Three Steps to Releasing Shame
A few years ago I had an essay in an anthology, Dancing at the Shame Prom, Sharing the stories that kept us small, edited by Amy Ferris and Hollye Dexter. In my essay, Residual Shame, I write about the shame I felt being “less than” everyone else – physically and, because of my abbreviated body, in every other way as well. But my disability isn’t the only part of myself I felt shameful about.
Though my abortions were private experiences, they became secrets because of my shame. Secrets are toxic. I was so consumed with shame after my abortions, that I spent a lot of energy to try and create a hazy fog between me and my shame. And though my avoidance behaviors distanced me from the immediacy of my shame, they did not take my shame away. My shame made me feel worthless and wrong.
When I came out of the abortion closet recently, I was reminded of a few key learnings that keep coming up in my life:
First, I was reminded that I am my own worst critic. I hold myself to a higher standard than anyone else would ever dream of holding me to. I speak to myself far more harshly and disrespectfully than I would to anyone else I know. When we live with intense emotions for an extended period of time those emotions not only becomes a part of us but they are building blocks to the structure of beliefs we hold about ourselves. Part of the framework of my self-identity was built by the shame of my abortions. Deep down, I believed that I was a horrible person. The secrecy weakened the scaffolding of my identity. I get to choose whether or not I listen to those voices.
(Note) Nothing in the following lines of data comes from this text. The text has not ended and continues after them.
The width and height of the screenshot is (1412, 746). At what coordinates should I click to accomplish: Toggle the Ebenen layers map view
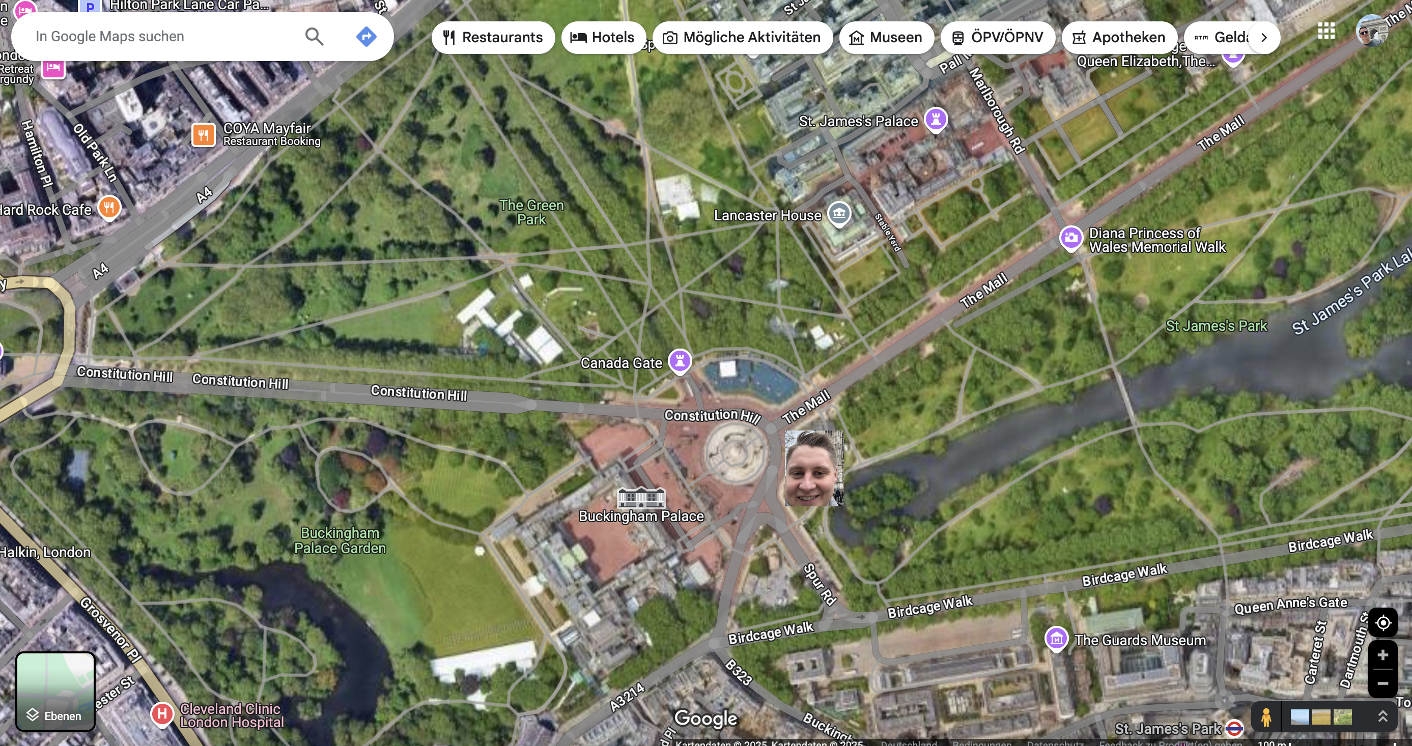point(55,691)
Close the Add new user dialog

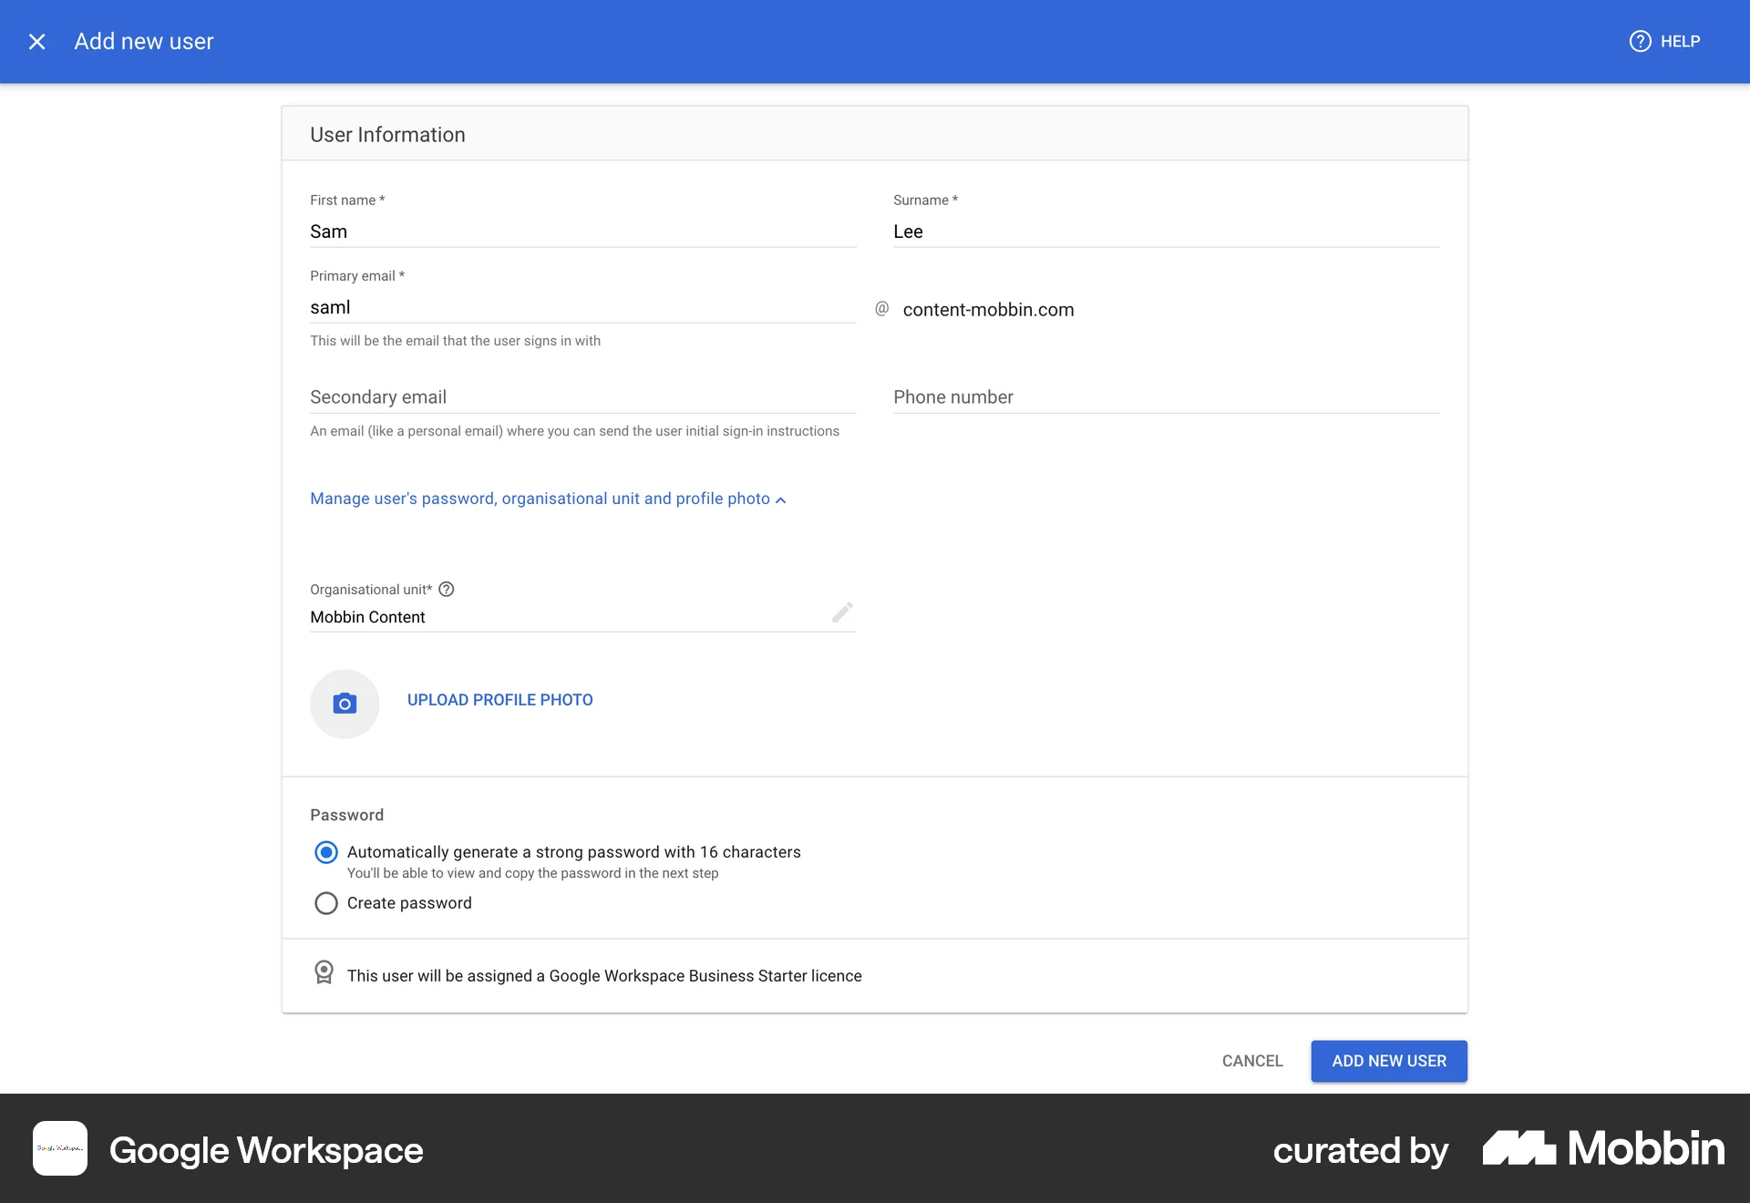click(x=37, y=41)
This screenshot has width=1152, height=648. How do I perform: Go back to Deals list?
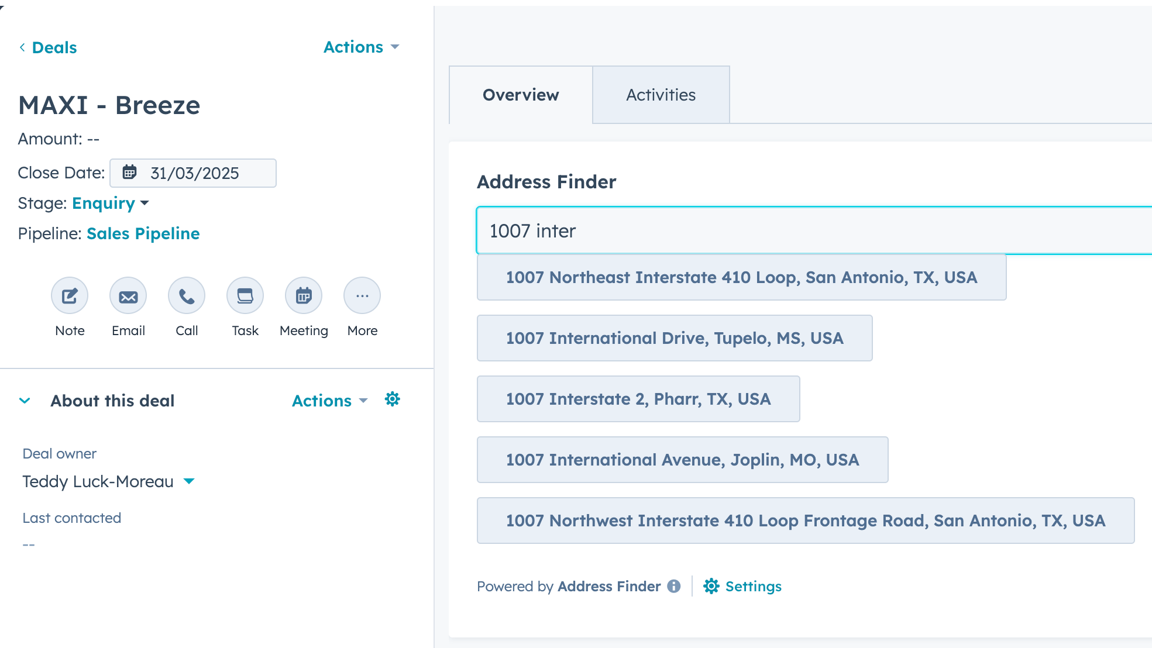pyautogui.click(x=48, y=47)
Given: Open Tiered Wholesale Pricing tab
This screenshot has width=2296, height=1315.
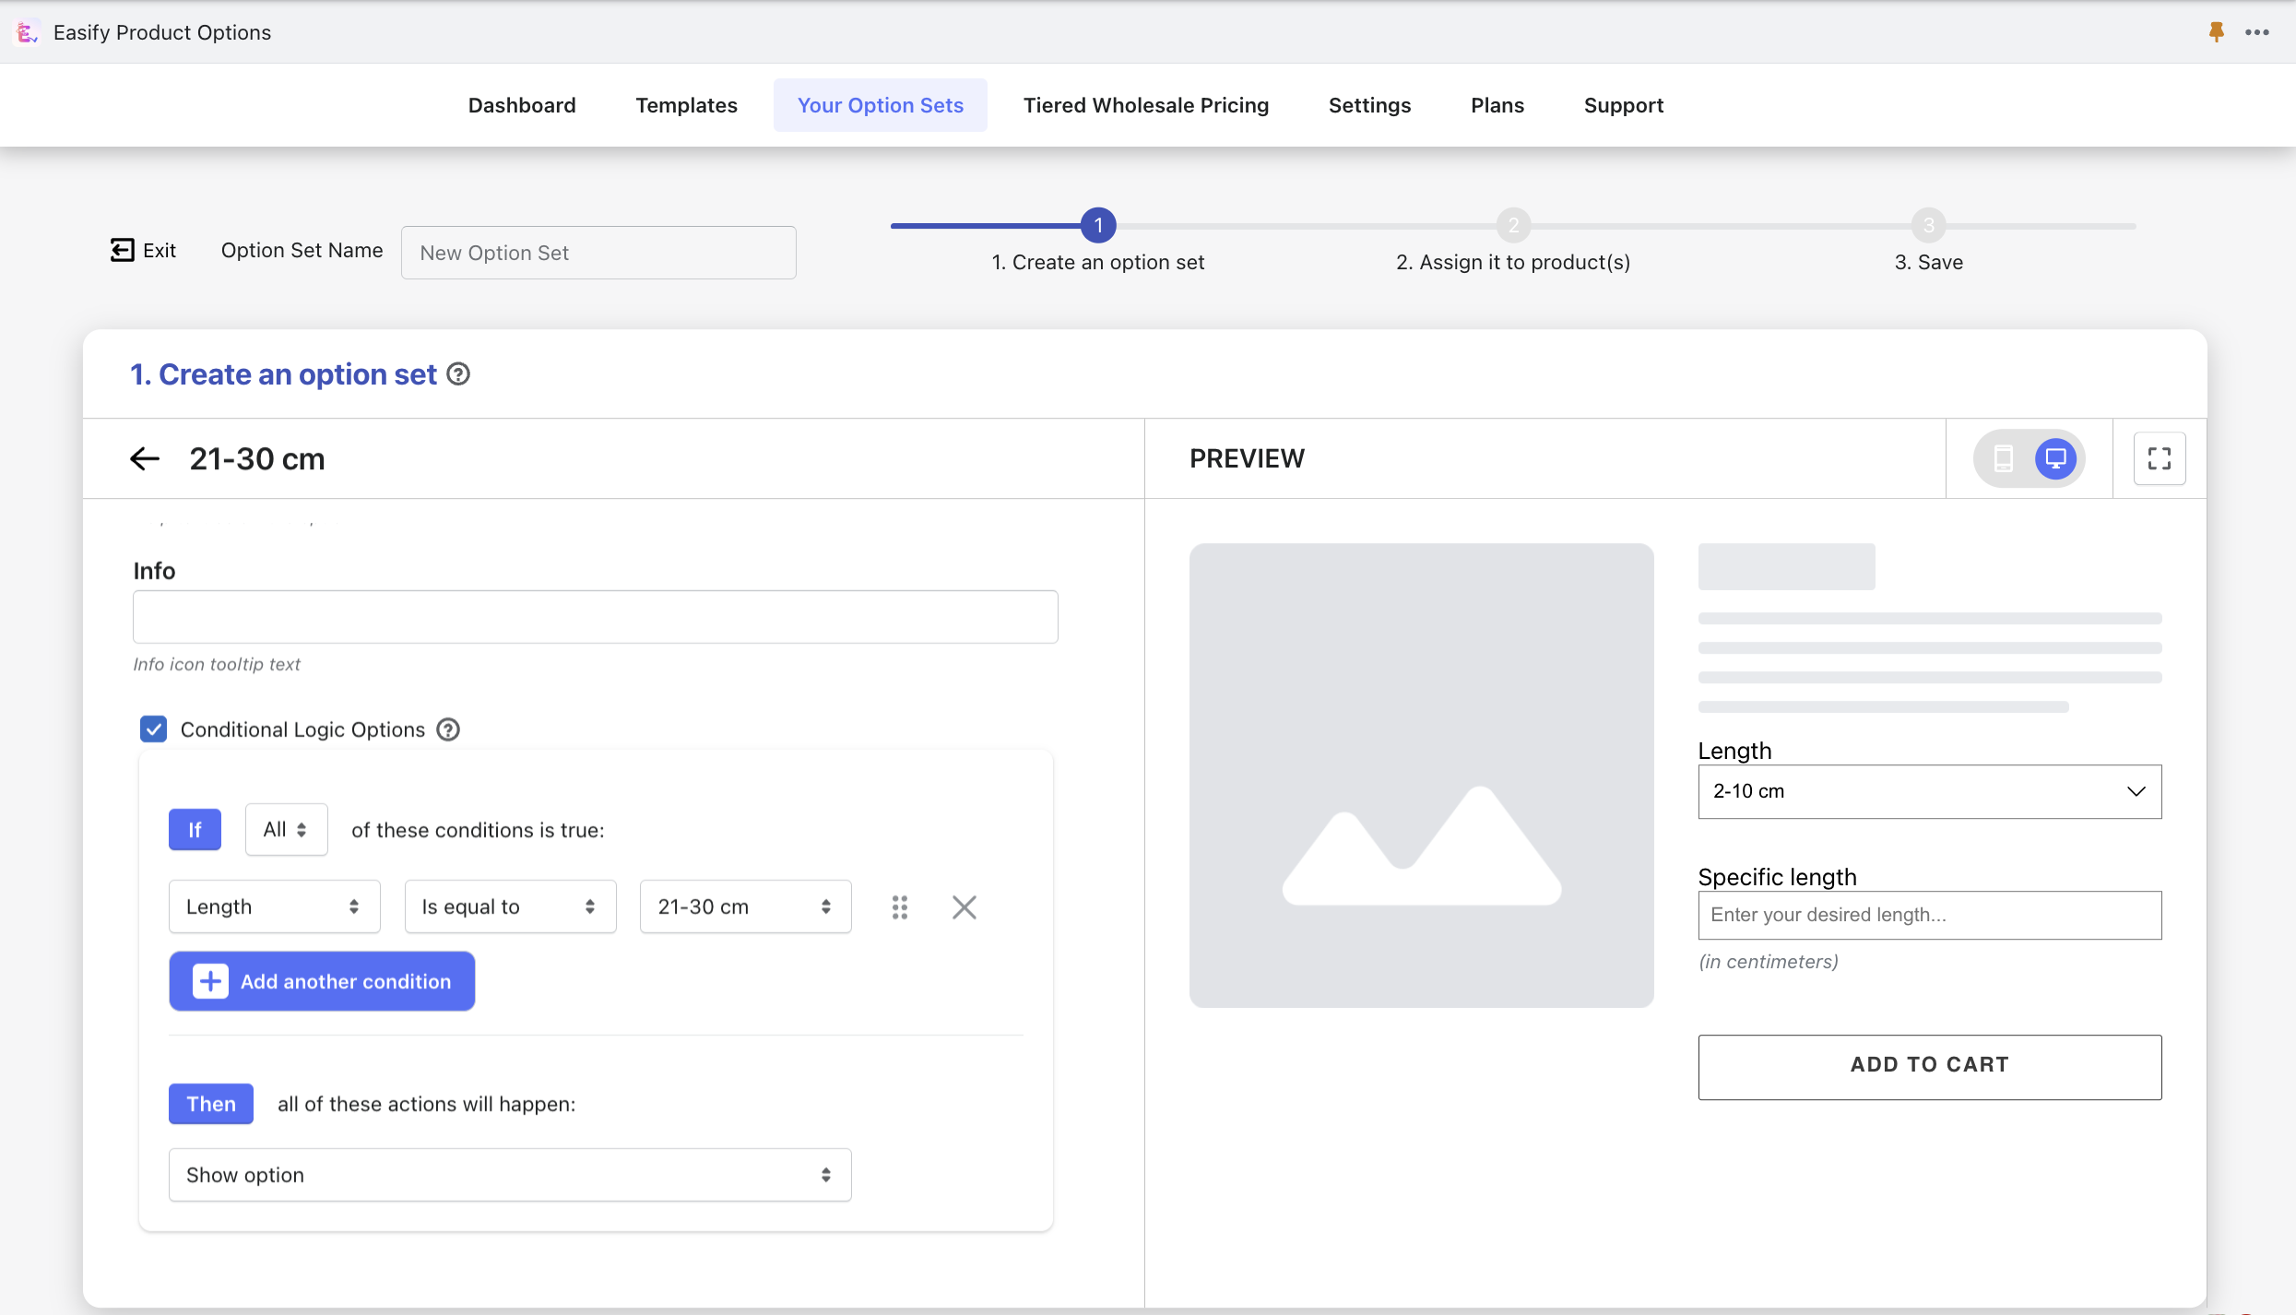Looking at the screenshot, I should [1145, 105].
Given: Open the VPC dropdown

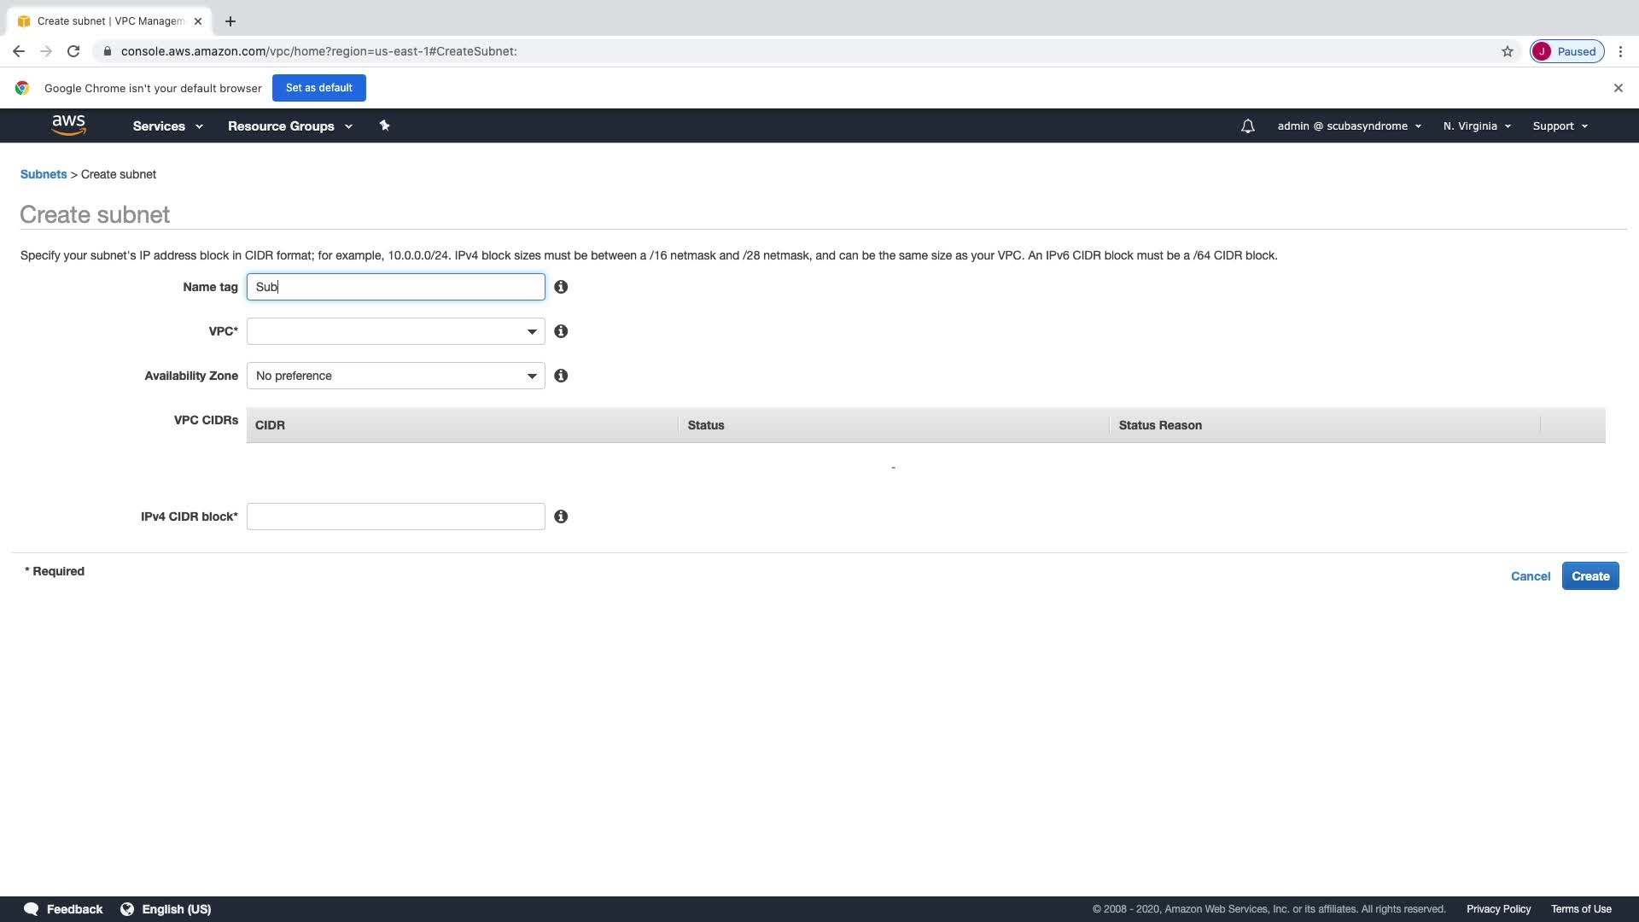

Second, people are far more forgiving than I assume they will be. When I was writing my book, I took a three-day retreat to write about the abortions. Until then, I didn’t know if they would be included in my book. When I realized that they are an important part of my story, my stomach flip flopped. I panicked when I wondered how people would respond when they knew about this ugly part of me. Fortunately, I have many people in my life who, upon hearing about my abortions, have modeled loving acceptance. If they can still love me then so can I.
Third, I am not perfect. I know, I know. No one is. But we all want to be, right? How do we balance our desire for perfection while embracing our imperfect past? The key for me is compassion. I look back on who I was—almost as a separate person—and realize that I did the best I could given what I had to work with. I remember my powerful reconciliation with the man who caused the loss of my leg and the healing power of forgiveness. Forgiveness and compassion walk hand in hand. If I can hold compassion for the man who took my leg, if I can forgive him, then I can certainly forgive myself.
How has shame limited your life or your relationships? Is there residual shame in your life that you are ready to release? You don’t have to write a book to release shame. Talking to just one trusted, non-judgmental person can be the first step.